Nel caso della Germania, i principali fattori di pressione esogena sono la globalizzazione dell’economia che necessita azioni a livello regionale, l’orientamento sovracomunale delle politiche strutturali europee e i cambiamenti nella struttura socio-economica dei singoli Länder, soprattutto nella Germania dell’Est. Il primo fattore di pressione endogena che spinge alla cooperazione intercomunale è, invece, la difficile situazione finanziaria dei comuni; un secondo fattore è rappresentato dalla scarsità di aree disponibili nelle città capoluogo e l’indiscutibile appartenenza della maggior parte delle città ad aree metropolitane vaste (Fürst, 1999). Come ulteriore fattore endogeno possono essere citate le politiche di attrattività che vengono spesso promosse, a livello regionale, per attirare investimenti privati importanti. Se l’ambito di applicazione delle politiche sperimentali di contenimento urbano è quello intercomunale, gli strumenti si basano generalmente sui metodi di management dei suoli. Nella letteratura tedesca, con questo termine si intende la combinazione di strumenti giuridici e consensuali per la promozione di uno sviluppo insediativo rispettoso della risorsa suolo (Löhr e Wichmann, 2005). L’approccio prevede una maggiore sensibilità rispetto al patrimonio edilizio e urbanistico esistente, misure specifiche per l’attivazione di potenziali di spazio all’interno del perimetro urbanizzato e strumenti di tutela degli spazi aperti. Come nelle scienze di gestione aziendale, anche il management dei suoli è strutturato in fasi diverse (Einig, 2007):

- - analisi e valutazione delle riserve e dei potenziali edificatori;

stima dei fabbisogni futuri;

- concertazione di obiettivi ed elaborazione di scenari di sviluppo condivisi;

- valutazione dei diversi scenari;

- messa a punto di strumenti di attuazione;

- monitoraggio dello sviluppo insediativo.

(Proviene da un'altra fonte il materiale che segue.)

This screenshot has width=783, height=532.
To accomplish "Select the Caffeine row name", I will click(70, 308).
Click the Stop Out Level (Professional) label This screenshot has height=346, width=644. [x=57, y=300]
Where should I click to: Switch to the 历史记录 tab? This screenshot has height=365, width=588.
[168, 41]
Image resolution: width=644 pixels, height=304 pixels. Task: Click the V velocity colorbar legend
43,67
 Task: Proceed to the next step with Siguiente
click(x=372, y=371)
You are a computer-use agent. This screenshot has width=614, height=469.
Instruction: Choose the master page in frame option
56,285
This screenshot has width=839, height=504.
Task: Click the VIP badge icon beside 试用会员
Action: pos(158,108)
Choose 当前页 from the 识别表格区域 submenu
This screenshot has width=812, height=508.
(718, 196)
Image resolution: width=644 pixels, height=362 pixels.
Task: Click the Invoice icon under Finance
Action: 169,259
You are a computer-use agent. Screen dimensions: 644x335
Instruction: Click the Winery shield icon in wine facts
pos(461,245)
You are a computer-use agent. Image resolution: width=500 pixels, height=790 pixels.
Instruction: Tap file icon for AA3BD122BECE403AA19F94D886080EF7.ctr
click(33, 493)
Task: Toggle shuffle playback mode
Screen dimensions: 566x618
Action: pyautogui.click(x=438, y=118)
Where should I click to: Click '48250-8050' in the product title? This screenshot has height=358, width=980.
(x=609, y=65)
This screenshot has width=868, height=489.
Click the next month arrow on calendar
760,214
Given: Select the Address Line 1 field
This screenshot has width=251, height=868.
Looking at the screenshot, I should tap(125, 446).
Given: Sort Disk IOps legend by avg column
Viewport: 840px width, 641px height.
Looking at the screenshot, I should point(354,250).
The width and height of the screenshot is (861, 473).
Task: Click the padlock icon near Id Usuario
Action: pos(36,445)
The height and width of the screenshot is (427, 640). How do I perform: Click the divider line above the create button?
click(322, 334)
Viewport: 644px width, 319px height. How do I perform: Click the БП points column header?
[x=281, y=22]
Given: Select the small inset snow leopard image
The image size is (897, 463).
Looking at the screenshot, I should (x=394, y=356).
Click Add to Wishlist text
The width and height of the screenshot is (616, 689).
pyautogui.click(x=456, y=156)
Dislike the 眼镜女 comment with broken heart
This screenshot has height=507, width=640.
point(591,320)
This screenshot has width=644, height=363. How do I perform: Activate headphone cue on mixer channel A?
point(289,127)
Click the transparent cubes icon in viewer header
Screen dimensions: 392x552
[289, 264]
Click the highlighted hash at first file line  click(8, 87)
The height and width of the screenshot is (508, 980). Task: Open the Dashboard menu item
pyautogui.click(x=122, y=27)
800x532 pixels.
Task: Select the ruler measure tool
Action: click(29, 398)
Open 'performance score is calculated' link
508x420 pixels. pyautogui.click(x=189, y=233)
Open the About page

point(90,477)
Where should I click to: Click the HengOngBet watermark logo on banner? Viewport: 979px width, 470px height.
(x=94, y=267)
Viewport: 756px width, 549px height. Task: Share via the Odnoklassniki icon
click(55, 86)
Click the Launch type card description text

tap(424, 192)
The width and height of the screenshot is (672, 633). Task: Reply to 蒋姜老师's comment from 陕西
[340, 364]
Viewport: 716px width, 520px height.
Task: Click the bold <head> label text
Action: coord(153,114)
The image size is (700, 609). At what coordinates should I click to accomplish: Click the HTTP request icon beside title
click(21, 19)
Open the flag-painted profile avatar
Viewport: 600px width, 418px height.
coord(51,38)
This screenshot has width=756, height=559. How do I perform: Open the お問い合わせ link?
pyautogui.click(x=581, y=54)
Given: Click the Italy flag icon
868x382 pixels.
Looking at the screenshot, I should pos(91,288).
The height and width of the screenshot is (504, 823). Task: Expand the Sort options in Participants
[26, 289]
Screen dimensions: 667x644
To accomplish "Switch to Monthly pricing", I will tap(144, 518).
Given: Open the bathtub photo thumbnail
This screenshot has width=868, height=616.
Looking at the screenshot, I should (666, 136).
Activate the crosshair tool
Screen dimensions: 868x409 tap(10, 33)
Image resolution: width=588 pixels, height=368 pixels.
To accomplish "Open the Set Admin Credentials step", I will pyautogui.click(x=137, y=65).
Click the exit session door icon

Numerosi casi di studio hanno dimostrato che, generalmente, il potenziale edificatorio rilevabile nel patrimonio urbanistico esistente supera il fabbisogno di spazi programmabile nell’arco temporale della pianificazione urbanistica (10-15 anni). Gli studi hanno però anche messo in evidenza che lo “sviluppo urbano interno” (densificazione, riabilitazione, in generale trasformazione) non avviene spontaneamente e non si autoalimenta. La distribuzione spaziale, la frammentazione e la disponibilità dei potenziali edificatori, ma anche la moltitudine di attori da coinvolgere oppure le specifiche tendenze sociali sono altrettanti ostacoli alla trasformazione del patrimonio urbanistico esistente (RSO, 2008). Oltre a un nuovo strumentario tecnico è dunque necessaria la messa in rete degli attori e degli stake-holder dell’arena decisionale.

Fin dal 2004, nell’ambito dell’obiettivo 30 ettari è stato istituito il fondo di ricerca REFINA (Forschung für die Reduzierung der Flächeninanspruchnahme und ein nachhaltiges Flächenmanagement), dotato di 22 Mio. di Euro, con il quale sono stati finanziati progetti di ricerca nell’ambito della comunicazione ambientale: comunicazione fra istituzioni diverse, fra interessi confliggenti, fra linguaggi disciplinari distinti. Forme nuove di comunicazione per sensibilizzare l’opinione pubblica rispetto alle strategie di uso sostenibile della risorsa suolo, ma anche forme di coinvolgimento diretto dei proprietari, di discussione con le famiglie in procinto di trasloco, di inclusione di investitori privati.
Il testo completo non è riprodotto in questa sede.